Worthington Industries (NYSE: WOR) has announced a quarterly dividend of $0.170 per share, with an ex-dividend date of Jun 13, 2025. The dividend will be paid on Jun 27, 2025, following the announcement made on Mar 25, 2025. This dividend is consistent with the previous distribution on Mar 28, 2025, which was also $0.170 per share. Over the last ten dividends, the average per share has been $0.186, indicating the current payout is slightly lower than the historical trend. The dividend type is cash distribution.
Recently,
Enterprises has been involved in several developments impacting its market performance and business operations. Over the past week, analysts have adjusted their outlook on Worthington, with some raising their price targets. For instance, on May 5, an analyst upgraded Worthington's target price by 8.5% to $58.80, reflecting a positive sentiment towards the company's potential.
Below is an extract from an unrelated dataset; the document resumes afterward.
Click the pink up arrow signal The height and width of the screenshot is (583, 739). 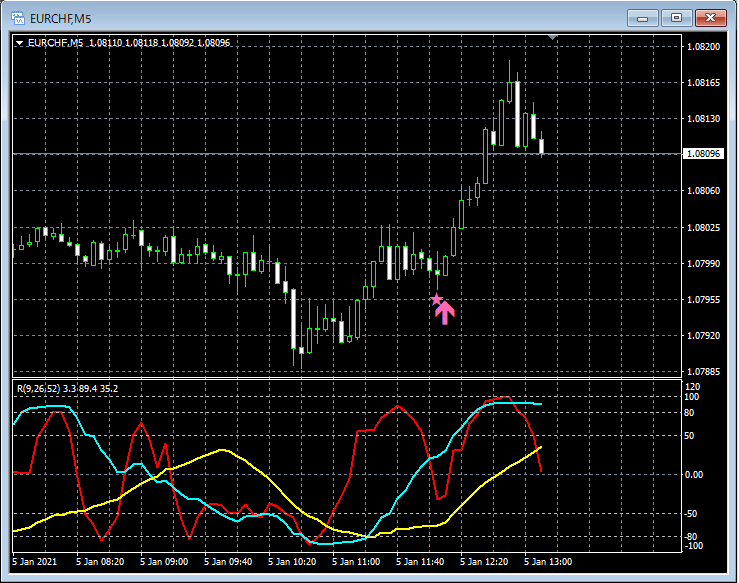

Additionally, Two Sigma Investments LP altered its position in Worthington, reducing its stake by 38.3% during the fourth quarter, which was disclosed in recent filings.
As of late, Worthington Enterprises has reported its third-quarter fiscal 2025 results, revealing a quarterly earnings per share of $0.910, surpassing analyst expectations of $0.730. The company also reported revenues of $304.520 million, beating projections of $289.090 million. Despite a 3.9% decrease compared to the same period last year, the firm demonstrated solid financial performance with a return on equity of 14.7% and a net margin of 3.66%. Investors are closely watching these figures as a reflection of the company's financial health and strategic direction.
In conclusion, Worthington Enterprises is displaying a stable financial trajectory with consistent dividend payouts and positive analyst revisions. Investors should note that the ex-dividend date is Jun 13, 2025, which is the final opportunity to purchase shares and qualify for the dividend. Any acquisitions made post this date will not be eligible for the upcoming dividend distribution.